全文転載を思いついた理由、または集団シャドーボクシングに対するコメント


なぜ、町山智浩氏の「ホテル・ルワンダ」パンフ所収「彼でなければダメだった− テリー・ジョージ監督の賭けに見事に応えたドン・チードル」の全文転載を思いついたか、説明します。


私が問題としたのは、ほとんど元テキストを読むという、最低限の手続きを欠いたまま進行している「騒ぎ」に潜む暴力性でした。読んでいない人間によって「架空の元テキスト」が作られ、それが批判される状況、それは集団シャドーボクシングとも言えますが、これが町山氏にとってどれだけ暴力的な状況であるか、想像すべきではないでしょうか。

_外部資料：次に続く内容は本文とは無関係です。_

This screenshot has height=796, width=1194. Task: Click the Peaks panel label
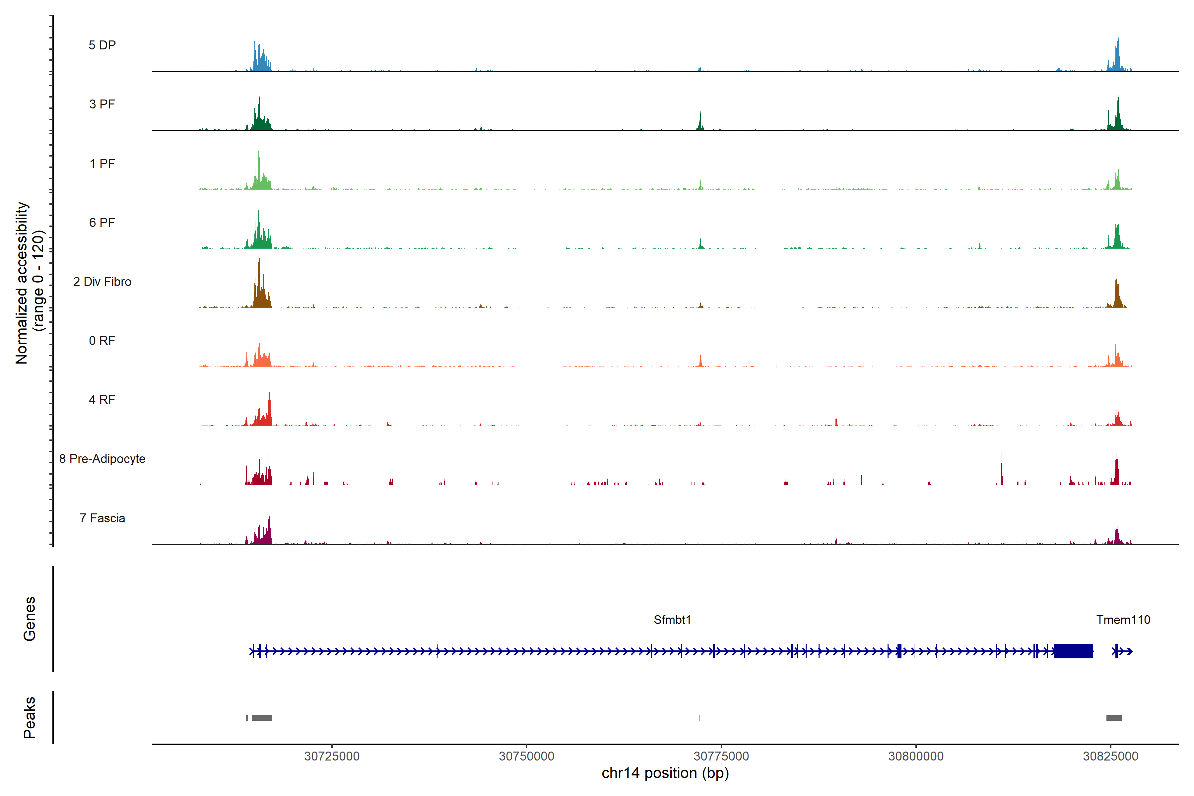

そういう暴力的状況を脱し、本来あるべき言論状況をつくりだすには、最低限「彼でなければダメだった− テリー・ジョージ監督の賭けに見事に応えたドン・チードル」の全文掲載が必要だと考えました。幸い、町山氏の承諾を得て、全文転載に至りました。


これは、集団シャドーボクシング的状況に対する私のささやかな「抵抗」の実践であり、同時に、ネット上の情報だけで議論してしまう多くのブロガーへの、一つの警鐘のつもりでもあります。もちろん、そのブロガーの中には自分自身も含めるのですが。